Using the iris dataset for this example, cuz many people know it.
I scaled the first 4 variables of the dataset, and named it scaled.iris.
standardized.iris <- scale(iris[,-5])
Why is there a difference whether I now cbind a column by index
cbind(scaled.iris,iris[5])
or by variable name
cbind(scaled.iris,iris$Species)
?
The former gives me a data.frame with a column with the actual labels ("setosa","versicolor",...) plus the correct column name, the latter gives me a matrix with no column name plus character values 1-3.
This is because of the class of the object that is being called. It has nothing to do with cbind()
.
When a column is chosen from a data frame using the column number, the chosen column is extracted as data frame. If a single column is called, the extracted object will be a data frame with one column. If more than one column are called, then the extracted object will be the data frame with columns as many as called.
When a column is chose using the column name, the chosen column is extracted as vector with no name. If a single column is called, the extracted object will be a a single vector.
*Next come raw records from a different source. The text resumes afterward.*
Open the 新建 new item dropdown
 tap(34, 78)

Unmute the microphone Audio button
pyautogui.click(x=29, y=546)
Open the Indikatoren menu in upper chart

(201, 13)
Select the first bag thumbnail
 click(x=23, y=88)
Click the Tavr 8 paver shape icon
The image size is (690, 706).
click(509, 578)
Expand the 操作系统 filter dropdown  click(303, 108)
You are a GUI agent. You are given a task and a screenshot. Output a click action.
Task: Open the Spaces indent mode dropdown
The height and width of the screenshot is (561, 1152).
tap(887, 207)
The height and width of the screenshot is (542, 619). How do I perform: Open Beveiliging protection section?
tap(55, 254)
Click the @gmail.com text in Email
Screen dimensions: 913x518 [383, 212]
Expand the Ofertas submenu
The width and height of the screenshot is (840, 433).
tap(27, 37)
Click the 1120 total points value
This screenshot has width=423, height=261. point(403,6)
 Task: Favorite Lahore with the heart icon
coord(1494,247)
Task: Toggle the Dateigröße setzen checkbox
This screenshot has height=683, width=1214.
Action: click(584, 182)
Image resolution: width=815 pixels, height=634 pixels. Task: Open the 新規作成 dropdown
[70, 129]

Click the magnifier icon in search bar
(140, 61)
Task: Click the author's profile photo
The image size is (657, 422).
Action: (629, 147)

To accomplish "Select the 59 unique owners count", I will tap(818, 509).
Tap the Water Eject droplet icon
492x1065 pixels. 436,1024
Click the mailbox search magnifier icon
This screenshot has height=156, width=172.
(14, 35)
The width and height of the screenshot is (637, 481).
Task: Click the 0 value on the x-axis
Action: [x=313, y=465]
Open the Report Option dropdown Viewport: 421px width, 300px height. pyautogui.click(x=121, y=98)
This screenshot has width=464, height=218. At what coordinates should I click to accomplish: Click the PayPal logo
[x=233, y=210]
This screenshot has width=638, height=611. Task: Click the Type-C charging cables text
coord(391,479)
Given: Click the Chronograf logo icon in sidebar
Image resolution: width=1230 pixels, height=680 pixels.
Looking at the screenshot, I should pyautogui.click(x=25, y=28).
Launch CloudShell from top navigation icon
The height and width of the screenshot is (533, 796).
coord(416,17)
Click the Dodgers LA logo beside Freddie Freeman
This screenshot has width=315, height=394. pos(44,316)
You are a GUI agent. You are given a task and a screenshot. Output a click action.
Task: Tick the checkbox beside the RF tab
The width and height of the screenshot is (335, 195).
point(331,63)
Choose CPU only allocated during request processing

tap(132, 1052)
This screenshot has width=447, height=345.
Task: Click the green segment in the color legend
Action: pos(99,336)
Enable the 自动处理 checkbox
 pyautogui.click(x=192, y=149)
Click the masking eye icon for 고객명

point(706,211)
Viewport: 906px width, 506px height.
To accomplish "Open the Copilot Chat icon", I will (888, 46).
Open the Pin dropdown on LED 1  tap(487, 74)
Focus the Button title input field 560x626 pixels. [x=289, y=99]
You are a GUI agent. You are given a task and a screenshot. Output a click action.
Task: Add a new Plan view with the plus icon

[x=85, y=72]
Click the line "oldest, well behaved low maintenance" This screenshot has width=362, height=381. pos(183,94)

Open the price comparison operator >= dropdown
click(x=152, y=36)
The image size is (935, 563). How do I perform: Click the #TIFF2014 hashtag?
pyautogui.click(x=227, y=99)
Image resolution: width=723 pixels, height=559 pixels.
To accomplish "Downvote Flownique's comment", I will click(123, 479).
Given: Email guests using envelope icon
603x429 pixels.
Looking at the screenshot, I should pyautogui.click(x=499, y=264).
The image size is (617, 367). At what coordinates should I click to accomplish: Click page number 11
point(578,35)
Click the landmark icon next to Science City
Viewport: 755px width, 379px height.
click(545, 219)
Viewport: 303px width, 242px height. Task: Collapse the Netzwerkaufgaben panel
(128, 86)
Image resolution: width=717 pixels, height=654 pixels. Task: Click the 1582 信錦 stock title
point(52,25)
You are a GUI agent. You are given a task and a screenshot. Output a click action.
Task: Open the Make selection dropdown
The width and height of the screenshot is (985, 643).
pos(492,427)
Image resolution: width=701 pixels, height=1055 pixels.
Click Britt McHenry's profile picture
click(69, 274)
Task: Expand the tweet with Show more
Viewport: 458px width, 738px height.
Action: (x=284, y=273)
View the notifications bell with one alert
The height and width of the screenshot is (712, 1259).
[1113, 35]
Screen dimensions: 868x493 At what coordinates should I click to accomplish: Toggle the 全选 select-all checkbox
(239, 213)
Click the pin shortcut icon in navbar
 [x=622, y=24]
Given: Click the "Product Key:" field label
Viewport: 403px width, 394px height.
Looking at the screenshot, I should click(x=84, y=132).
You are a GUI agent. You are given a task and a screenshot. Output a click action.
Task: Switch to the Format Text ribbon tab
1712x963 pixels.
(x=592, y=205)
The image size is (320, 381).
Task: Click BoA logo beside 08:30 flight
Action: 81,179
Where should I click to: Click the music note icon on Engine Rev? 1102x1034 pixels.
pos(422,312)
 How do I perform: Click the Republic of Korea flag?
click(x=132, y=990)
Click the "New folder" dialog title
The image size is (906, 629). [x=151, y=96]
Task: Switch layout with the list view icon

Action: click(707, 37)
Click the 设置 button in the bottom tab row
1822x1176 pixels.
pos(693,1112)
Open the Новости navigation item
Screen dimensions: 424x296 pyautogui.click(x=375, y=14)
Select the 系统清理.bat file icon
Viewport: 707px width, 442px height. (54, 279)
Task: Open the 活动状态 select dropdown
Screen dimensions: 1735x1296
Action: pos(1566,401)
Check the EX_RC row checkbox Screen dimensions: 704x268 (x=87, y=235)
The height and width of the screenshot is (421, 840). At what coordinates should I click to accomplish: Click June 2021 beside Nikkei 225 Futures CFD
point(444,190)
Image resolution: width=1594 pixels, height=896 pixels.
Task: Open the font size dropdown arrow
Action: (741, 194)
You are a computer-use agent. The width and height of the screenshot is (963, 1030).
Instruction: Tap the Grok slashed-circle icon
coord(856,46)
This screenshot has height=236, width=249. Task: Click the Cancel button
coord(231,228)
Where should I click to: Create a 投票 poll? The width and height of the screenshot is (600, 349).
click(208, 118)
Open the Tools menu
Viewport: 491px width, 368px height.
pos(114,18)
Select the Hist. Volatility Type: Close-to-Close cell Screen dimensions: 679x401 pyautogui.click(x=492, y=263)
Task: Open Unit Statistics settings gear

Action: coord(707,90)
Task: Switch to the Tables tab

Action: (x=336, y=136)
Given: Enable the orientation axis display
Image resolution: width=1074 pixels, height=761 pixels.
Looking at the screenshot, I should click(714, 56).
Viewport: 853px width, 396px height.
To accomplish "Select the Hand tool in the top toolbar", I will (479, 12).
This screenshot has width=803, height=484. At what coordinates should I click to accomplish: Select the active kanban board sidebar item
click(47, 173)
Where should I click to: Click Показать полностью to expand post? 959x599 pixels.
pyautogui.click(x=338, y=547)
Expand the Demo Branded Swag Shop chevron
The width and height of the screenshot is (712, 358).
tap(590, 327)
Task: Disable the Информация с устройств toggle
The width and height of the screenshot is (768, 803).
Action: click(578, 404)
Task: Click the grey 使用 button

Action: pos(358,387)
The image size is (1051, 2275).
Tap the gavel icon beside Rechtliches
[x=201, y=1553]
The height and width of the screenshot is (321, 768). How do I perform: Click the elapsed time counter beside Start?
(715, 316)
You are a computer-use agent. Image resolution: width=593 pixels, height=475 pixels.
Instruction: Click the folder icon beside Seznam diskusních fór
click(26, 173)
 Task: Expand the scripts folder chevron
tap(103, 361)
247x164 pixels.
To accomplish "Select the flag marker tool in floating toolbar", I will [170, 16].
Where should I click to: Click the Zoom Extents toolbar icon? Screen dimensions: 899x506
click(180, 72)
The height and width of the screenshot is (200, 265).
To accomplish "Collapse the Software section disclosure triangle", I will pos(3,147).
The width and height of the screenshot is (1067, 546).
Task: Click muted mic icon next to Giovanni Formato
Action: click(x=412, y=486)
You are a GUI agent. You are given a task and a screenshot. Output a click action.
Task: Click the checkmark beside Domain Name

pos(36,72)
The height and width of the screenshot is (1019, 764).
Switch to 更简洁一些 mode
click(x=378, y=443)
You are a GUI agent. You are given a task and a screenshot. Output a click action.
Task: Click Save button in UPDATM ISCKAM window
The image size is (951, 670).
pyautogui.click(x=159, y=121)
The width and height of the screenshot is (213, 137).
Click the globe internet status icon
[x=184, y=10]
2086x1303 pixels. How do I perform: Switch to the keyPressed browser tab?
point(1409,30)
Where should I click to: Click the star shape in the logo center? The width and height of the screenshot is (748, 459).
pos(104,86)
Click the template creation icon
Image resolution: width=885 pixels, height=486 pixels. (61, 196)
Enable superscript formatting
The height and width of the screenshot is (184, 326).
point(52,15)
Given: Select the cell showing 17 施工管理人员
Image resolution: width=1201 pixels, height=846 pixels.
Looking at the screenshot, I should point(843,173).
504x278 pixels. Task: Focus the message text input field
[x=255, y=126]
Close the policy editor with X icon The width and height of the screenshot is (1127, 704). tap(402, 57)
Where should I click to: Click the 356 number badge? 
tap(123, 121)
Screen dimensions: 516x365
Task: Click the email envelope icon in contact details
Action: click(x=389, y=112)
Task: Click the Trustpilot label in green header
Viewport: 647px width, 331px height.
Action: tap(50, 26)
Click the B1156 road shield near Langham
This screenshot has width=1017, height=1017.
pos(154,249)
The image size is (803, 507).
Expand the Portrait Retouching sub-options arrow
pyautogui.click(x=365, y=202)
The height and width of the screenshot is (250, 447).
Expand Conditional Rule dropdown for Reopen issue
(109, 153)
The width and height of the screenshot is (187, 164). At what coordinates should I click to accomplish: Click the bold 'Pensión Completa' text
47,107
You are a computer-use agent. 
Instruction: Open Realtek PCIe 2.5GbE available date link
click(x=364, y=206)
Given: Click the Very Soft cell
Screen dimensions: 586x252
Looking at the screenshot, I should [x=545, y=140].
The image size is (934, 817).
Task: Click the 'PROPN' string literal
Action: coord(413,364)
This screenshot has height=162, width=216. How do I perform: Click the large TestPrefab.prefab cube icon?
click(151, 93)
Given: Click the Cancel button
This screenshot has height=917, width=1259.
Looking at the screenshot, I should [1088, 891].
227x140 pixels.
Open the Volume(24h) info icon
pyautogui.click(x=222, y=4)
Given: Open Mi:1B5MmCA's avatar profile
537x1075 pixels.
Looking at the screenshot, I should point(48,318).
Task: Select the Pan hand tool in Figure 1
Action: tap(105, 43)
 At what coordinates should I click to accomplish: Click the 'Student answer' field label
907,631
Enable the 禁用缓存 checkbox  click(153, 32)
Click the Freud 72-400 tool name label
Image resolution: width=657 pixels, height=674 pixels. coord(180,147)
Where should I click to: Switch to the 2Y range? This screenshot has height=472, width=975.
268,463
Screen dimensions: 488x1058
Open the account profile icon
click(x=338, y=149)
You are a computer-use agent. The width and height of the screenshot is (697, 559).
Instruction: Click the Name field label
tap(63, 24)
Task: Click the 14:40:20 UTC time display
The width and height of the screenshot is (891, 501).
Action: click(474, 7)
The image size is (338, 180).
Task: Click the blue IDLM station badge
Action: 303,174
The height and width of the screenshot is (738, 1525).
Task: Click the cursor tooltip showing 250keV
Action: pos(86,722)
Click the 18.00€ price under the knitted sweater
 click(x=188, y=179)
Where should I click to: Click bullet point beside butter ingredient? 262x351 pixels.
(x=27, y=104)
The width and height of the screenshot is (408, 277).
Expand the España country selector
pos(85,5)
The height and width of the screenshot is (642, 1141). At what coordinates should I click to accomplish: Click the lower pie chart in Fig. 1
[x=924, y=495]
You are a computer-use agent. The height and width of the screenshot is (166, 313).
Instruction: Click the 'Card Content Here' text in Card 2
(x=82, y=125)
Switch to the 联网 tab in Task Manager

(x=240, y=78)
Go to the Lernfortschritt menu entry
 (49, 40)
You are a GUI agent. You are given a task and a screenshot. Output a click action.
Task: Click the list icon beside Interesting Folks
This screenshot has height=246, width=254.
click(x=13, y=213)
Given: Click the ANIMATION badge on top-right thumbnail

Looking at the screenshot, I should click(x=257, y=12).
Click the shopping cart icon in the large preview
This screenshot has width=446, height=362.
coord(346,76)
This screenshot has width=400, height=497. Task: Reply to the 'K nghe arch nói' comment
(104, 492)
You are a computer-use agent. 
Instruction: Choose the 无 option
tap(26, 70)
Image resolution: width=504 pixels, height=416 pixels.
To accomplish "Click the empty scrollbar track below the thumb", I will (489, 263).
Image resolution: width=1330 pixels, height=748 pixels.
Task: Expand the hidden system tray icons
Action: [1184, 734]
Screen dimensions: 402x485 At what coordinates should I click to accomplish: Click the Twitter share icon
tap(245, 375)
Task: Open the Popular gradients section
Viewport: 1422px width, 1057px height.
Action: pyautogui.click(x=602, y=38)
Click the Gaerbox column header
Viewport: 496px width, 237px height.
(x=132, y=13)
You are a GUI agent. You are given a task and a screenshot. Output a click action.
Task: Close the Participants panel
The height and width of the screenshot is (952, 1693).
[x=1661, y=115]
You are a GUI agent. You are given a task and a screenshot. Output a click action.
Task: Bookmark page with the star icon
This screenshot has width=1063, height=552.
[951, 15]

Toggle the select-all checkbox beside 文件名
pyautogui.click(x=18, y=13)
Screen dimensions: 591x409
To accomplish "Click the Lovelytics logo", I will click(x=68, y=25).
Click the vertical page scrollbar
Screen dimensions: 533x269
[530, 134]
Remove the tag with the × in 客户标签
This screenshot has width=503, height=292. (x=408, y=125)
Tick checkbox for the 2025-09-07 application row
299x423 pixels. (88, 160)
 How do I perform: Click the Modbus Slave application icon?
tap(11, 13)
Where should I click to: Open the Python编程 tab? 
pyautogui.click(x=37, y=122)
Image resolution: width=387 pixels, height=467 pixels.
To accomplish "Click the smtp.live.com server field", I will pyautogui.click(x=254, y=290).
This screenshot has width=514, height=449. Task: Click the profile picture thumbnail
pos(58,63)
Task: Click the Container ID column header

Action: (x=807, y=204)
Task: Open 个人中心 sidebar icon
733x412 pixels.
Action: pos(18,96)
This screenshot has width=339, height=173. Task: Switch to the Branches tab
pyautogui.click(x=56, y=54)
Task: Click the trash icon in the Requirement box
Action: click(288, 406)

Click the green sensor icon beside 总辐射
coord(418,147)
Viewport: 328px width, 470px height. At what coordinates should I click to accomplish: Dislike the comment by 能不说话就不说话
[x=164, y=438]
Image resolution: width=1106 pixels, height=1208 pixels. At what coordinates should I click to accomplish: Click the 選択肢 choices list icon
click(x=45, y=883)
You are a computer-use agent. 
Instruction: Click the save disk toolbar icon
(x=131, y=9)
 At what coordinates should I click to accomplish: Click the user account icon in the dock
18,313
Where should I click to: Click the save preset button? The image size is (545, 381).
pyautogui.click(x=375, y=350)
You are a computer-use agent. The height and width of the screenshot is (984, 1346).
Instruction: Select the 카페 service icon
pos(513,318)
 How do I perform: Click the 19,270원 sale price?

If more than one column are called, then the extracted object will be a vector of vectors as many as called.
If you run the str()
, you could find the difference.
> str(iris[1])
'data.frame': 150 obs. of 1 variable:
$ Sepal.Length: num 5.1 4.9 4.7 4.6 5 5.4 4.6 5 4.4 4.9 ...
> str(iris$Sepal.Length)
num [1:150] 5.1 4.9 4.7 4.6 5 5.4 4.6 5 4.4 4.9 ...
You could see that the class of the former is data.frame consisting of a numeric vector and that of the latter is numeric.